Умила незаметно ущипнула подругу за ногу, отчего та взвизгнула и окинула златовласую непонимающим взглядом.
Длинные когтистые пальцы кустов хватались за полы длинного сарафана, пытаясь удержать возле себя стройную красавицу. Широкая чёрная коса хлестала по спине девушки, белые пальчики сжимали ручки корзин, набитых тряпками. Любава спешила к своему другу, с которым за последние дни очень сблизилась и искала встречи как можно чаще, он, кстати, искал этих встреч ещё сильнее. Звон металла говорил о том, что путь её верен. Раздвинув ветви молодых деревцев, она застыла в изумлении, наблюдая за необычной игрой «больших детей».
Два свистящих Солнца раскидывали по зелёным листьям сотни солнечных зайчиков, дымчато-серые глаза внимательно следили за каждой мелочью - за взмахом пушистых ресниц, за блеском голубых озёр, за хитрой ухмылкой, за пульсацией вены под тонкой кожей на шее девушки. Его противник лишь с виду был слаб, но витязь знал как коварен и быстр этот воин.

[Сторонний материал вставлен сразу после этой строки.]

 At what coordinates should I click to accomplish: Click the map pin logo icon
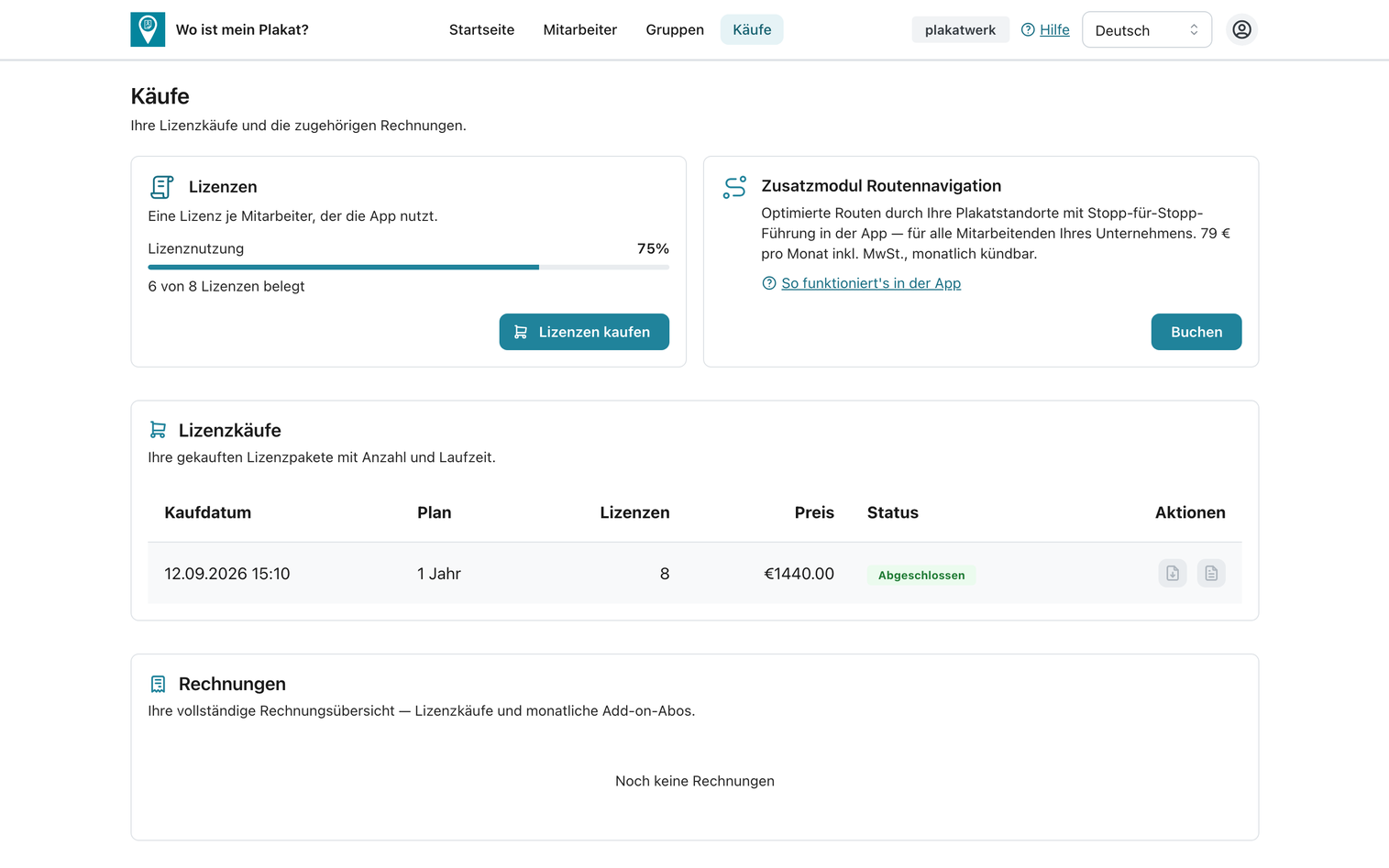[148, 29]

Золотые соколиные головы провернулись в девичьих ладонях, длинные изогнутые лезвия мелодично рассекли воздух и устремились к противнику. Массивный клинок остановил саблю, второй вырвался вперёд и блокировал её близняшку. Умила закружилась под лязг оружия, провернула в руке клинок и снова выбросила в брата. Волот прогнулся, заметив, как лезвие елмани* успело срезать пару волос с его броды, и с размаха ударил мечом по сабле. Та со свистом вонзилась в дерево и задрожала. Девушка пригнулась, пропустив над собой тяжёлый клинок, резко вскочила, блокировав саблей второй меч и с силой ударила коленом локоть брата. Широкая ладонь разжалась, и клинок повалился на землю. Омуженка ухмыльнулась и утробно зарычала, как лесная кошка. Брат завращал в руках меч, не подпуская к себе омуженку, и, улыбаясь, ждал её действий. Девушка сверкнула хитрым взглядом, перехватила саблю и метнула её в Волота. Парень отбил изогнутую сталь мечом, в этот же миг Умила настигла его, оттолкнулась стопой от его бедра и атаковала голову брата коленом. Витязь едва успел пригнуться, сестра проехалась по его спине, под звяканье их кольчуг, соскочила на землю, подлетела к дереву, вытащила из ствола саблю и бросилась на соперника. Баровит, скрестив руки на груди, наблюдал за боем Демировичей и в тысячный раз отметил про себя грациозность своей возлюбленной, её ловкость и хитрость. Ну, а о друге своём он всегда был очень высокого мнения и отлично понимал, что он с сестрой не столько сражается, сколько играет.